Reese, Gustus and David shared looks. No one dared to point out the way Magnus’ voice broke when he spoke.
“Anyway,” David sighed in an attempt to dispel the lethal tension in the vast den. They had been camped out in the beach house for over four months. “If Ben’s actions turn into a shitshow,” he said, “we could be on the run indefinitely.”
“Hell D, what else is new?” Gustus snapped. “We’ve been living in a constant state of being on the run in case you hadn’t noticed.”
“Come on Gus,” Reeves groaned. “We went into this thinking it was our ticket back inside. So much for that happening if Ben gets himself some undo attention out in V.A.”
“Getting back inside? Are you serious Ree?” Dark laughter underscored David’s words. “Somewhere in the back of all our minds, we had to know that was bullshit. The GAN as we know it, is over. We didn’t side with Merc in his rebellion, remember? Doubtful Pope would welcome us with open arms since he’s the head guy in charge now.”

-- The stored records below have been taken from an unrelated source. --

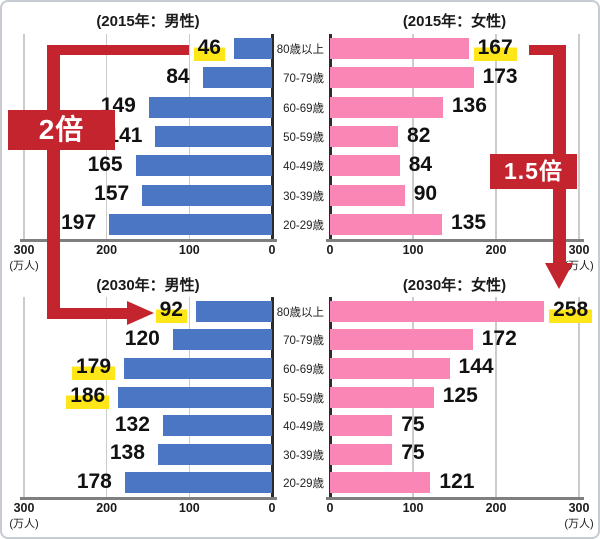 The width and height of the screenshot is (600, 539). I want to click on value-label: 157, so click(112, 194).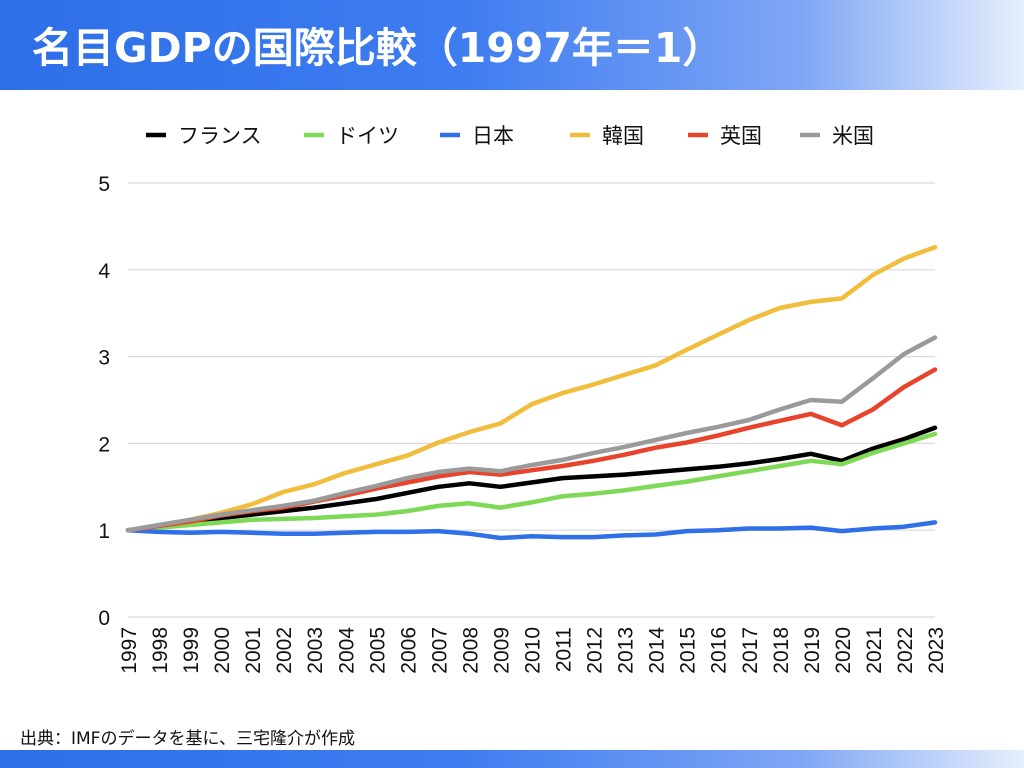 The height and width of the screenshot is (768, 1024). I want to click on x-tick-label: 1999, so click(192, 650).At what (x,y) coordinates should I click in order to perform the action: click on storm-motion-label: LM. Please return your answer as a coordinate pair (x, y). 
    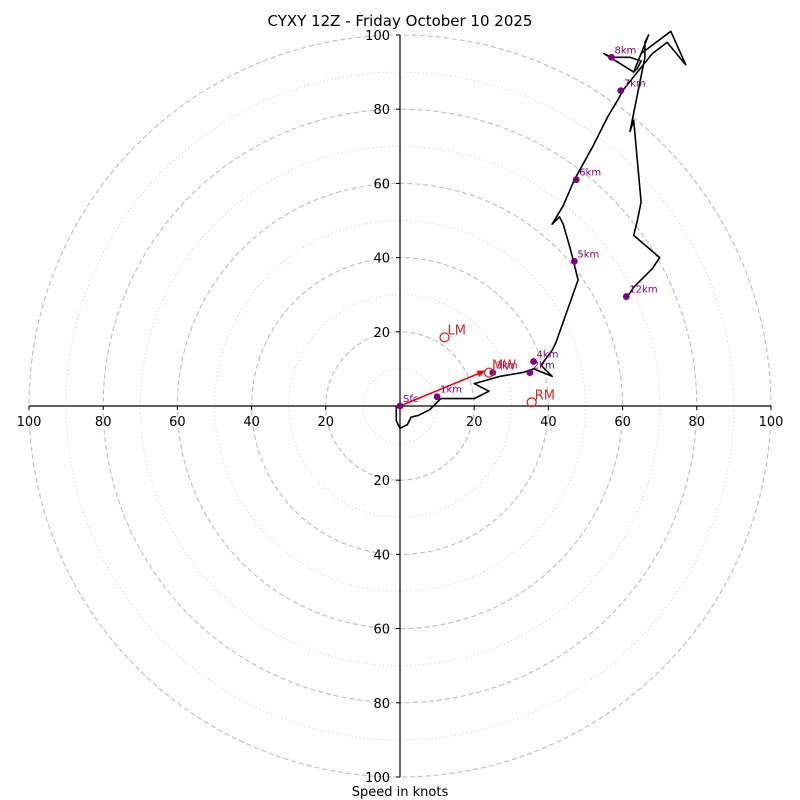
    Looking at the image, I should click on (457, 330). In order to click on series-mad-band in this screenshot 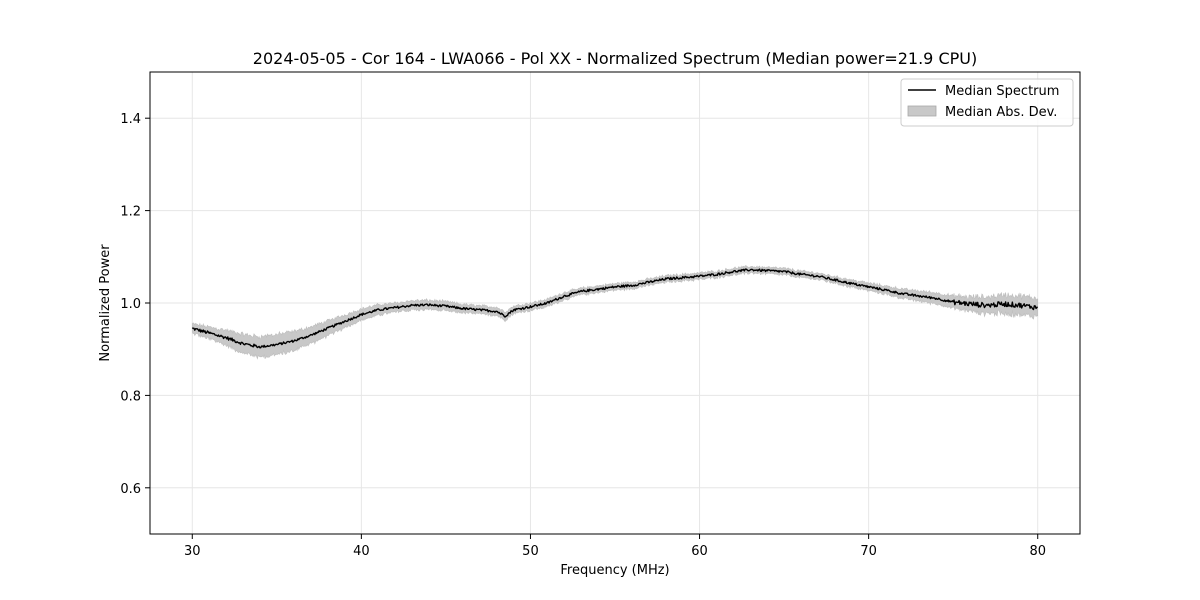, I will do `click(615, 312)`. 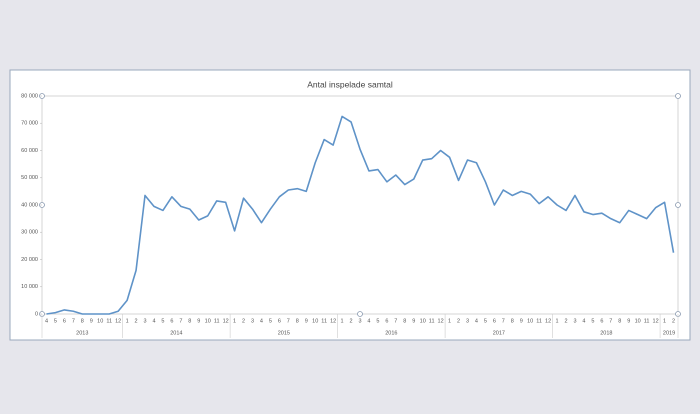 What do you see at coordinates (606, 333) in the screenshot?
I see `year-label: 2018` at bounding box center [606, 333].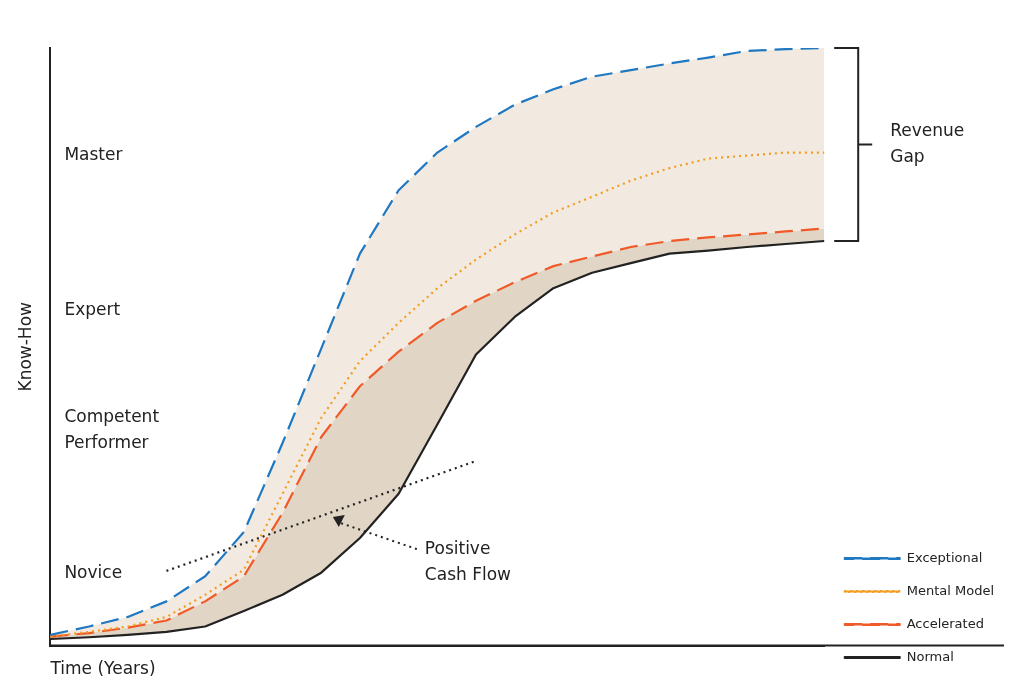 This screenshot has height=693, width=1012. What do you see at coordinates (112, 428) in the screenshot?
I see `annotation: Competent Performer` at bounding box center [112, 428].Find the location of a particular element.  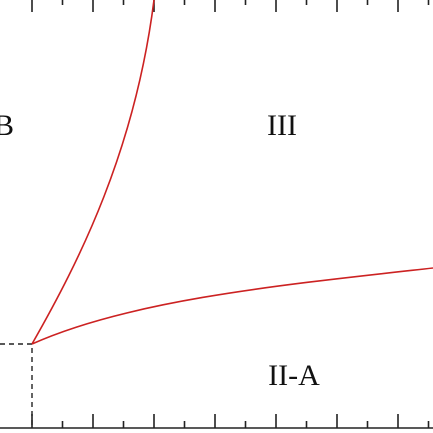

dashed-guide is located at coordinates (16, 385).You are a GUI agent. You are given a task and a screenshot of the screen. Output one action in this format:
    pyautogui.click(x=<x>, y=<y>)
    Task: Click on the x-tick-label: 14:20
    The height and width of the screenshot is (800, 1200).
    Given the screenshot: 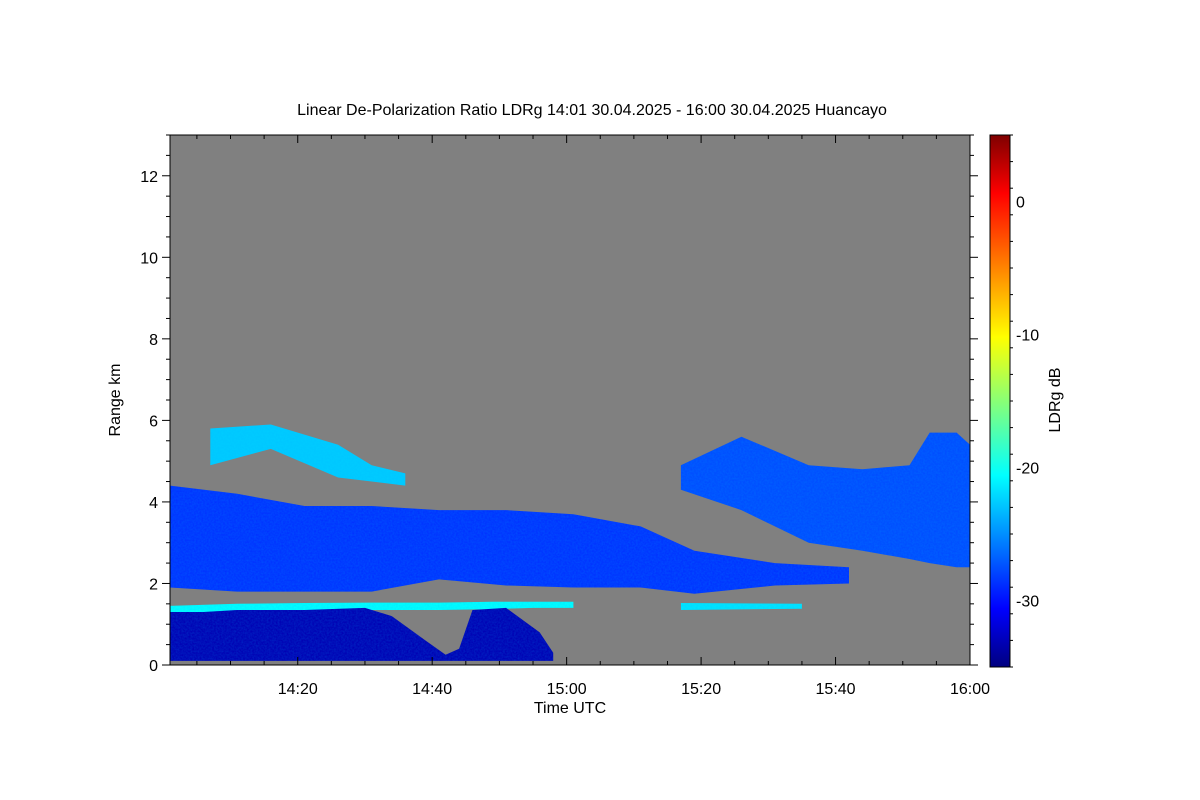 What is the action you would take?
    pyautogui.click(x=298, y=690)
    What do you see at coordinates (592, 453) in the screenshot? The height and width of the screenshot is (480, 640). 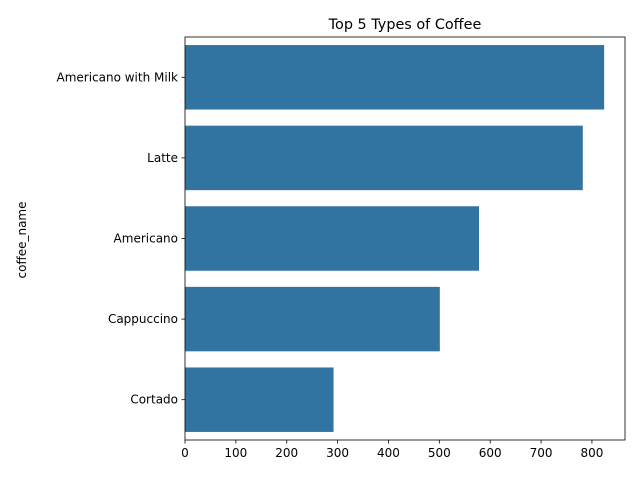 I see `x-tick-label: 800` at bounding box center [592, 453].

Gustus snorted. “Fat chance of that happening anyway after what we did for Zoo.”
A shatter punctuated the discussion. Magnus had hurled a glass bowl filled with chips against a far wall. “Fucking traitors,” he seethed, “We couldn’t have joined up with them even if Merc had sent the offer on a gold plate.”
“Yeah well, Merc wasn’t the only side we turned our backs on,” Reese put in. “Mighta helped if we’d sided with the Network instead of hiding out ‘til it was all over.”
“Yeah well, no sense cryin’ over it now,” Gustus said. “Instead of a welcome back from Pope, we need to be concerned over why we haven’t heard from more of our so-called allies in the GAN,” he added. “When Marshall tagged us for this, he said it’d be our way back to powerful friends.”
“Too bad the fat bastard didn’t say who those friends were,” Magnus grumbled, while kicking at the glass and chips crushing beneath his shoes as he paced. “Now he’s in custody and we’re...”
David frowned when his old friend trailed into silence. “Mag?”
“Son of a bitch,” Magnus began to grin.
“Wanna let us in on the joke, man?” Reese encouraged.
“That son of a bitch Ben,” Magnus shook his head. “Took his unpredictable ass to make me see it.”
“Hell Mag, see what?”
“That we’ve laid low long enough, Dave,” Magnus’ grin spread. “Maybe Ben’s on the right track.”
“What are you thinkin’, man?” David asked.
“I’m thinkin’, maybe Ben isn’t the only one who should be trying to connect with old friends.”